» What the exercise asks
Using the records that follow, copy every line containing the word "options".
[Start of section]
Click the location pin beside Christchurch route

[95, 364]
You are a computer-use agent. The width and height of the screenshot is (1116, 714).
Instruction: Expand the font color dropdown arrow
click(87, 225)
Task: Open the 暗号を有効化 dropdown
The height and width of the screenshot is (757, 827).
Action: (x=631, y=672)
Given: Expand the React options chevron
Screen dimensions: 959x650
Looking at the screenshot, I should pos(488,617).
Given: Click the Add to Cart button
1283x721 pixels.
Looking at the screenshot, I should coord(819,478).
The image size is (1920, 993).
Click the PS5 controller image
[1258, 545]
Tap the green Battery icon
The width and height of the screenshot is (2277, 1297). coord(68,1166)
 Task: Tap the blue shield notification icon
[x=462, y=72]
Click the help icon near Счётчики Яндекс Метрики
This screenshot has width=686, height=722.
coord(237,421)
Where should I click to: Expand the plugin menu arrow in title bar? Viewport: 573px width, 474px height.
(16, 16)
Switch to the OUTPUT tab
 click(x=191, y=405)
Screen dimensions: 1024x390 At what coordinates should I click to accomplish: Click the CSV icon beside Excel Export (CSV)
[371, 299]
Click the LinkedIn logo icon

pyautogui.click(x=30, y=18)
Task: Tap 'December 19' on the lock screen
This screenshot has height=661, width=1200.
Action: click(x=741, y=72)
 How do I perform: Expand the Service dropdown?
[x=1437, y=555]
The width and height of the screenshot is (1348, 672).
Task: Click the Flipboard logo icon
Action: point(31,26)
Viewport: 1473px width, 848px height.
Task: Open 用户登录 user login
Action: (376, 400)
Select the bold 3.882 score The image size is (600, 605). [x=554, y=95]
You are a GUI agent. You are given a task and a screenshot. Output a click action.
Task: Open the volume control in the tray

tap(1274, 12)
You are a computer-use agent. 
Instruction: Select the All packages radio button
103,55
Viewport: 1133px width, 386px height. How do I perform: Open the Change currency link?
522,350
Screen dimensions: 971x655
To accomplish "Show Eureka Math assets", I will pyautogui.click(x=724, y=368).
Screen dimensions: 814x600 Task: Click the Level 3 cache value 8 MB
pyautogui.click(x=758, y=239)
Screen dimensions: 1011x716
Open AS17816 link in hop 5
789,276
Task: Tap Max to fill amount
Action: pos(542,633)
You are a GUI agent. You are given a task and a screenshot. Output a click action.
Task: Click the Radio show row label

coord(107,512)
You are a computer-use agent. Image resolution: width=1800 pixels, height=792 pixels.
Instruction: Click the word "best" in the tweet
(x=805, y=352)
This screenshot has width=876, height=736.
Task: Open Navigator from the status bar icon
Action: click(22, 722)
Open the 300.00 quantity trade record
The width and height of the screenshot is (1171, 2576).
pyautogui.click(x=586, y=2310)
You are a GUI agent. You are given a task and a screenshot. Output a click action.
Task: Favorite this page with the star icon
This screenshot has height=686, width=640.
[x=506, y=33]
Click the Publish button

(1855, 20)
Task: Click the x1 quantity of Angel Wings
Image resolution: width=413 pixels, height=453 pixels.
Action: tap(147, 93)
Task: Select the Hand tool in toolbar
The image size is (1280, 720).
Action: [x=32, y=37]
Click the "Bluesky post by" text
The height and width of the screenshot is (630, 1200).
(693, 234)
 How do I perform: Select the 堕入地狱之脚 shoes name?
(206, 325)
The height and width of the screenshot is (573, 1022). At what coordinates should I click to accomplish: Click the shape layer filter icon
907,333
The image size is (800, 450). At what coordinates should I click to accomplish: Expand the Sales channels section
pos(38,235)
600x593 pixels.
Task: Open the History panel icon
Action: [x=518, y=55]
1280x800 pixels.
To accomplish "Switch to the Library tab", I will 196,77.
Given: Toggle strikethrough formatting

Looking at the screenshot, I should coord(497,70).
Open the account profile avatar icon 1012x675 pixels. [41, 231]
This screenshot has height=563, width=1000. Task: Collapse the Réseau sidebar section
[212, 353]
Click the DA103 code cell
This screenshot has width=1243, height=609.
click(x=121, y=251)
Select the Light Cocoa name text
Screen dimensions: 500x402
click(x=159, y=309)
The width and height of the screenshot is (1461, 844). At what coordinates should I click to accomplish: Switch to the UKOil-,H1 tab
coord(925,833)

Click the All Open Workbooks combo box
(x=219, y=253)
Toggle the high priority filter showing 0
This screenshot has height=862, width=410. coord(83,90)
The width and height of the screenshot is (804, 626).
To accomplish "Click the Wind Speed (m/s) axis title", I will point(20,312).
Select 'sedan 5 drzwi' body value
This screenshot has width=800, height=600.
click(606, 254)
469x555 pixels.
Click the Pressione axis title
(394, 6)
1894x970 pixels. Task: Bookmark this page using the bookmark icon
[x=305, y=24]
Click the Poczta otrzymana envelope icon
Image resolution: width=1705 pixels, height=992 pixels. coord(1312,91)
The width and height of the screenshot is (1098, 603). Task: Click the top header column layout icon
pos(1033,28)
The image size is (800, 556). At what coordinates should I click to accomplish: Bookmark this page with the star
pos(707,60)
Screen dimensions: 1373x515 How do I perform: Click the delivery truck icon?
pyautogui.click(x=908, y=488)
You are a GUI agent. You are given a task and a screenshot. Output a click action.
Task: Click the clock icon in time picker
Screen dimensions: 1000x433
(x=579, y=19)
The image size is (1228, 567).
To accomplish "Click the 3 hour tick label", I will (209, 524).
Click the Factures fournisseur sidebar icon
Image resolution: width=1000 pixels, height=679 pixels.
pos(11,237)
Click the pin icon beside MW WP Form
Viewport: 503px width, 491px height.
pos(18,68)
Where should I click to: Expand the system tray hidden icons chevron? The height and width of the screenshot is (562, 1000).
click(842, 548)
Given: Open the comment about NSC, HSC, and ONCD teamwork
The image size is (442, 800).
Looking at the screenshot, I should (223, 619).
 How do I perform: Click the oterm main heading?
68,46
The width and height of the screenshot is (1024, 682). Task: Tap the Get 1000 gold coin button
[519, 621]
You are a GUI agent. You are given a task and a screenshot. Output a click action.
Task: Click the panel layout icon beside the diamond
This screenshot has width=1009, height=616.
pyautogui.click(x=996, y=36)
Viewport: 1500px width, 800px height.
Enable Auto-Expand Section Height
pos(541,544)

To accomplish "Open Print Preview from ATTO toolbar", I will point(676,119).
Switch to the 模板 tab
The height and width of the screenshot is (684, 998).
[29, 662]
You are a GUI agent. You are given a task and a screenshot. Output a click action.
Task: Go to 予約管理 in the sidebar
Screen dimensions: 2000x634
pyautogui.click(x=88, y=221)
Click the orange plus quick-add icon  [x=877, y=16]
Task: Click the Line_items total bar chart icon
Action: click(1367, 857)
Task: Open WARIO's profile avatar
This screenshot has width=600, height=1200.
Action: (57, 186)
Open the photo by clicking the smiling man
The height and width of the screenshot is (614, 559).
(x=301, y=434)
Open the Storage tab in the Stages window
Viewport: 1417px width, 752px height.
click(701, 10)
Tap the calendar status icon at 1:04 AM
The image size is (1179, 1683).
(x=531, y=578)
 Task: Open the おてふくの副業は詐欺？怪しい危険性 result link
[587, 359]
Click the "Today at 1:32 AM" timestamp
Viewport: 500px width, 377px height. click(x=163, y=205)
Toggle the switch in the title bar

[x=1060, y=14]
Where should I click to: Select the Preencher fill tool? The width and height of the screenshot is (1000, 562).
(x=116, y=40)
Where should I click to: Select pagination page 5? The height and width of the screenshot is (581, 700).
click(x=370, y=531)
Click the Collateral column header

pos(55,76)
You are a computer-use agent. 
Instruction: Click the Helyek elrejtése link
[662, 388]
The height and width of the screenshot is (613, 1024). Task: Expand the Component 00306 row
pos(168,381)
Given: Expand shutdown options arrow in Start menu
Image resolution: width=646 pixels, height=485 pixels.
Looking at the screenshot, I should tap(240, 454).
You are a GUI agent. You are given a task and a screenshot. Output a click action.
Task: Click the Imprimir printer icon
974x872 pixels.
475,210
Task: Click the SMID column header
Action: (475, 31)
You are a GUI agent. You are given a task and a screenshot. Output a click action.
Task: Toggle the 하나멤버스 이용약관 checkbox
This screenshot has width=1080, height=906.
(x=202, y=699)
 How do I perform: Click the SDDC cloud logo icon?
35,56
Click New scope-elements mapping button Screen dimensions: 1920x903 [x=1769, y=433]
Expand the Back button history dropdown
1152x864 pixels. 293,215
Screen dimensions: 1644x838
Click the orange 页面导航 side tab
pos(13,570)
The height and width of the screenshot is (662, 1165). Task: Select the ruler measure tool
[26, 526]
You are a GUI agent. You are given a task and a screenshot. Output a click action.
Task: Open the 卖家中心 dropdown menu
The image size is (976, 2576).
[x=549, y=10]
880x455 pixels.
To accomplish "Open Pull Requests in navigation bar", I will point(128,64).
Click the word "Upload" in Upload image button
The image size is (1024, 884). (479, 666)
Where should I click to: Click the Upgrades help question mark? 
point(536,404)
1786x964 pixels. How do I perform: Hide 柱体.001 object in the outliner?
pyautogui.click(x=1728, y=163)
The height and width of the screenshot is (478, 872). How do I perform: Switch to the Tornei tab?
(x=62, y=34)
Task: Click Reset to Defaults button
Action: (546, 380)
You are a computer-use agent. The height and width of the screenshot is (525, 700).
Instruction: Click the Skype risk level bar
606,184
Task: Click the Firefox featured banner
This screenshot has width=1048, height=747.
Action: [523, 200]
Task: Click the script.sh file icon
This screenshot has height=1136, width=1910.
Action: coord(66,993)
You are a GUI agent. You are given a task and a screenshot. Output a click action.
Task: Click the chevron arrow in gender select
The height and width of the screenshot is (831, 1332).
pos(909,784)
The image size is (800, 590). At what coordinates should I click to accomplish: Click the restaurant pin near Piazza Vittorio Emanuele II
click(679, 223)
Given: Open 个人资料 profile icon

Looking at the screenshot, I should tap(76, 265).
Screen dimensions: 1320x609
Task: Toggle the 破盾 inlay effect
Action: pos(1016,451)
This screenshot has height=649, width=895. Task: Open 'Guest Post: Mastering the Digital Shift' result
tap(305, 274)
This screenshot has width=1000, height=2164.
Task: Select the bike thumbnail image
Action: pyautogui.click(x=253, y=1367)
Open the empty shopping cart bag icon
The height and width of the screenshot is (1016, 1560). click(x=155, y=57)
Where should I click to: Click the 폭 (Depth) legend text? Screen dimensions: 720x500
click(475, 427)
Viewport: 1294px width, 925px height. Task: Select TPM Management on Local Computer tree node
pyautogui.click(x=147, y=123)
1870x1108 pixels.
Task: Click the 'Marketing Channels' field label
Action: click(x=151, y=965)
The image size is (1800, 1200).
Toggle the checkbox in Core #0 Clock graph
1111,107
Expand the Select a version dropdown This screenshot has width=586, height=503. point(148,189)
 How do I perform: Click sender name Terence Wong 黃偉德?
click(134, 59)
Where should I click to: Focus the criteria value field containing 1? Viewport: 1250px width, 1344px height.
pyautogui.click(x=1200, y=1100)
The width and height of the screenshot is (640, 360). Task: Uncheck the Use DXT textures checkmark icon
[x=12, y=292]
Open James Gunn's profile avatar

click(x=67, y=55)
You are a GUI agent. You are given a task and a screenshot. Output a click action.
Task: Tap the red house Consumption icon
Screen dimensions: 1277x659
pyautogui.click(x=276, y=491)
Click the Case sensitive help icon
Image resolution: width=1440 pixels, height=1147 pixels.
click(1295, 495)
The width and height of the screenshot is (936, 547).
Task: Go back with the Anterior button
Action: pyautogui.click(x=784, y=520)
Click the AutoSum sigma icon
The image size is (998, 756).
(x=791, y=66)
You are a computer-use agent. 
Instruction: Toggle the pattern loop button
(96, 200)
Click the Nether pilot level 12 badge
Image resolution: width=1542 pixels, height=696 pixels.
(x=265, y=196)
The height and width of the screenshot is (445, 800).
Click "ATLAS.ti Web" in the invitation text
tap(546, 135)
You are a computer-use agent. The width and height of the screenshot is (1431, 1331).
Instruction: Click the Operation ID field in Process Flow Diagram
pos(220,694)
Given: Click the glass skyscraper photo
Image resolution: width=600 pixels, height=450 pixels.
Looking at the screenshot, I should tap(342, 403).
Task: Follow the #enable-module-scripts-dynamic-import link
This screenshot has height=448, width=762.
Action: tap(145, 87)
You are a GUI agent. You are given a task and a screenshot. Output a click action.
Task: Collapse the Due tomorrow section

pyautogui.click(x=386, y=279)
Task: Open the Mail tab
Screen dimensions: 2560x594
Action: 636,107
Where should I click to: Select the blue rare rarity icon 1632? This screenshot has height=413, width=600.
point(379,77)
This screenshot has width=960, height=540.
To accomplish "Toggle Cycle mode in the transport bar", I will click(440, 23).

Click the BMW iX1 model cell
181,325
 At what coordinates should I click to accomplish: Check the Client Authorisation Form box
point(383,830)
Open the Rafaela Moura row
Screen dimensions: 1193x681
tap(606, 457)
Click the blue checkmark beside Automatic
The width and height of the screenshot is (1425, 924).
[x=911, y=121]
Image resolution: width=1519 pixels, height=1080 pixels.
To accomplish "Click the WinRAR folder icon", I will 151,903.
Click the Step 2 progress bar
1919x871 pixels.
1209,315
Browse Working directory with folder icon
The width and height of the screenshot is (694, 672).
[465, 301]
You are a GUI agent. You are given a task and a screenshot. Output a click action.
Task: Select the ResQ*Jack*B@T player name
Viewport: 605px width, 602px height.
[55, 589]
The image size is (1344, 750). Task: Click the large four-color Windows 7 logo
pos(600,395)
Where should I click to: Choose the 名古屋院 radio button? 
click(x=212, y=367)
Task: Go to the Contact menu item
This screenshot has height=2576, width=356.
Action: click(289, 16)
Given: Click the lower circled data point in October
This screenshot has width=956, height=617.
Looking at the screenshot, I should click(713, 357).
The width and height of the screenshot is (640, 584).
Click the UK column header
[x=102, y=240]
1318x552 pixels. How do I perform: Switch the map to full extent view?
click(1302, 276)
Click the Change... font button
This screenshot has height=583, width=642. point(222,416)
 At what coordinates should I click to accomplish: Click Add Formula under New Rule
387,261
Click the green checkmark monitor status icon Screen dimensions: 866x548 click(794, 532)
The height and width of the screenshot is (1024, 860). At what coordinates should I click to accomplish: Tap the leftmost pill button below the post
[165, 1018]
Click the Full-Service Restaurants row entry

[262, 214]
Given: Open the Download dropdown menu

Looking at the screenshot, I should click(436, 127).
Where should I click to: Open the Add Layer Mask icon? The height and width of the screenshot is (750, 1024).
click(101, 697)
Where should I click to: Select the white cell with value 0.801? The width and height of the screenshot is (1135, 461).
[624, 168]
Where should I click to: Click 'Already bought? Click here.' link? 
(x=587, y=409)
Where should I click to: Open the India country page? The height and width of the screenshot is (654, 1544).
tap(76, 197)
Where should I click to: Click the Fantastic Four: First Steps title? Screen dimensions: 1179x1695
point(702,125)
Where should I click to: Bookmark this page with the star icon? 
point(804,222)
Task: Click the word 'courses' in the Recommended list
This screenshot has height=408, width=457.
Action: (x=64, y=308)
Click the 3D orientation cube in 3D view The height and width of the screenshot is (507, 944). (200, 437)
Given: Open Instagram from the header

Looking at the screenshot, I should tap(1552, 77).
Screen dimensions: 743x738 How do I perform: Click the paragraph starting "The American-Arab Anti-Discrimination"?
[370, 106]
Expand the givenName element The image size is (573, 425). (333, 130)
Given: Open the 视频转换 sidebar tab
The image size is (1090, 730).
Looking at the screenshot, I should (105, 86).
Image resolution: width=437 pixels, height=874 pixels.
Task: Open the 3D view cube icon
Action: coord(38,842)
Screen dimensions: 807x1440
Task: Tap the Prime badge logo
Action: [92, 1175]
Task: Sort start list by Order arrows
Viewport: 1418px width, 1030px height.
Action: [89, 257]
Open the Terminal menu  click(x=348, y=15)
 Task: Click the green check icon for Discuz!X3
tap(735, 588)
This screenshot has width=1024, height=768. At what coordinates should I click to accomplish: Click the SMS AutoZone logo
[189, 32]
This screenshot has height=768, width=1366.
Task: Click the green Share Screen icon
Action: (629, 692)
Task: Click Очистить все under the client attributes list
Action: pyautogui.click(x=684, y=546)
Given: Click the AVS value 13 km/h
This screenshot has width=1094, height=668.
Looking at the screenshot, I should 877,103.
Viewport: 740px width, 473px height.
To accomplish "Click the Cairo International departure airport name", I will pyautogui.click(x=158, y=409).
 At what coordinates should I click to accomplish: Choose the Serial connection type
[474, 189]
[End of section]
» Answer area
Given: Expand the React options chevron
Given: Expand shutdown options arrow in Start menu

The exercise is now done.